XX.

When Foley went the next day to Sutton's lodgings, he was told that Sutton had already left Oxford; had gone away early that morning. Where he had gone, however, no one seemed to know. Certainly Foley never found out; he never saw Sutton again, nor, in spite of all his inquiries, did he ever hear anything but the most vague and uncertain news about him. Abel said he had never gone back to Parnassus City. And then, years after, it was reported that an Oxford man, when visiting some old shrine in Italy, had recognized, or thought he recognized, Sutton in the monk who showed him about the church.
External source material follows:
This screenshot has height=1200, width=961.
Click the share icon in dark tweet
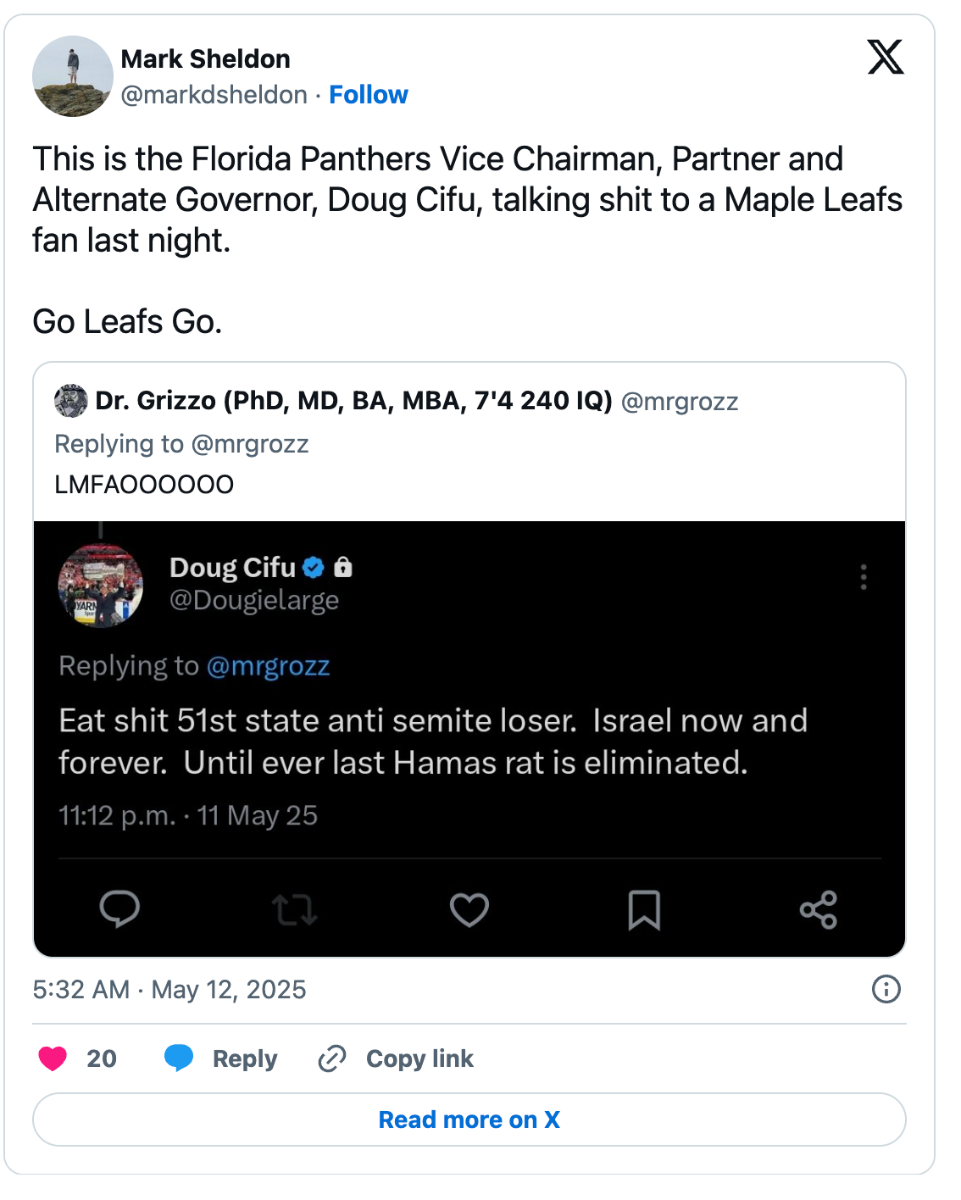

Foley never got rid of a certain feeling of remorse, a sense that at the beginning he had too lightly interfered in the life of the young Dissenter.

But then he would tell himself, that it was probably after all nothing less than Oxford itself, with its old ways and memories, that had gradually changed and influenced the American. Influenced him not for good, surely! he thought. And indeed, remembering Sutton's slow estrangement from his early ideas and friends, his poor attempts to remain faithful, the trouble and mystery in which he had disappeared at last, Foley would ask himself, (and he took a strange sort of pleasure in the question,) whether there were not something really dangerous in the venerable and Gothic beauty of Oxford, a chill in the old shadows, an iron sound in the bells.